→ HOW TO COMPLETE THIS TASK
Each line in the records below, from the one that contains "Screen dimensions: 2576x1431" to the one that contains "You are a computer-use agent.", should be reproduced exactly, the first and last included.

→ Stored records
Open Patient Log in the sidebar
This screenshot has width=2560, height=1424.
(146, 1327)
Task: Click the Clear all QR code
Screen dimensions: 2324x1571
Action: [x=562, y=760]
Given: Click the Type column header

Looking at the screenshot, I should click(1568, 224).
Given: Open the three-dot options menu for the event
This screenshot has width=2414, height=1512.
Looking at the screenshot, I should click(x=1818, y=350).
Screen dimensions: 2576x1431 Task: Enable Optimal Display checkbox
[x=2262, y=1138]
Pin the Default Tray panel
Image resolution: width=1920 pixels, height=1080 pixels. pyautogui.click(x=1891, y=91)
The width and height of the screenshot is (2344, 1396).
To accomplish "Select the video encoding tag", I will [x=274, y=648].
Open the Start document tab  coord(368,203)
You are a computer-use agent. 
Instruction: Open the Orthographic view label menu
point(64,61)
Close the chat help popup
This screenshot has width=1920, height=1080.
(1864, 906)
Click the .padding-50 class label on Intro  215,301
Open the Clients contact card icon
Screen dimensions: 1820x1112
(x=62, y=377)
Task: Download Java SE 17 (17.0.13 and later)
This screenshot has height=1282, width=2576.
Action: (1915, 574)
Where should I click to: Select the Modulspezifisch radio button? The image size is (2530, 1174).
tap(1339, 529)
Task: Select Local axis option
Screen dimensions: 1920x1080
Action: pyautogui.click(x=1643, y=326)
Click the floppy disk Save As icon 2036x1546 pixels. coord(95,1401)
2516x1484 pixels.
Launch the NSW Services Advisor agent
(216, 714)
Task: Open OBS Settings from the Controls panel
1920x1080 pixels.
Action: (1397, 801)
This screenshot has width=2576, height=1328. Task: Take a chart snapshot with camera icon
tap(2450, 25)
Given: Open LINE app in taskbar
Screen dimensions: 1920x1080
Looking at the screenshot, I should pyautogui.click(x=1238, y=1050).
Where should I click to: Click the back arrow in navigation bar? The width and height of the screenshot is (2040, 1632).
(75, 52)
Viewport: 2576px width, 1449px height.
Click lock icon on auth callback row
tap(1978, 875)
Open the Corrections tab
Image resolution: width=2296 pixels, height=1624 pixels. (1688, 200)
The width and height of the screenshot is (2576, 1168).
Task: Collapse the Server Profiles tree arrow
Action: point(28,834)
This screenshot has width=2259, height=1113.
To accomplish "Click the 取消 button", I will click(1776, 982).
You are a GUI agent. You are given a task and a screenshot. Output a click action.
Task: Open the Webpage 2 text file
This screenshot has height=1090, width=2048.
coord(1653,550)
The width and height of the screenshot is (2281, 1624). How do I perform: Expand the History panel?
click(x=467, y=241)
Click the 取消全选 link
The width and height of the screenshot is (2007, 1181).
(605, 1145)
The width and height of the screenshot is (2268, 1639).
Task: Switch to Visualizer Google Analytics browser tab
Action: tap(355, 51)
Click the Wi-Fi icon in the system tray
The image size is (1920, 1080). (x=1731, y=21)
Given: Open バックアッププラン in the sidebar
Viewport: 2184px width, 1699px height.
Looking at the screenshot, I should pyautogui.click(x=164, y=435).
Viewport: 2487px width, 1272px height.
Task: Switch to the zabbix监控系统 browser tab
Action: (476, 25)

→ EXPECTED OUTPUT
Screen dimensions: 2576x1431 Task: Enable Optimal Display checkbox
[x=2262, y=1138]
Pin the Default Tray panel
Image resolution: width=1920 pixels, height=1080 pixels. pyautogui.click(x=1891, y=91)
The width and height of the screenshot is (2344, 1396).
To accomplish "Select the video encoding tag", I will [x=274, y=648].
Open the Start document tab  coord(368,203)
You are a computer-use agent. 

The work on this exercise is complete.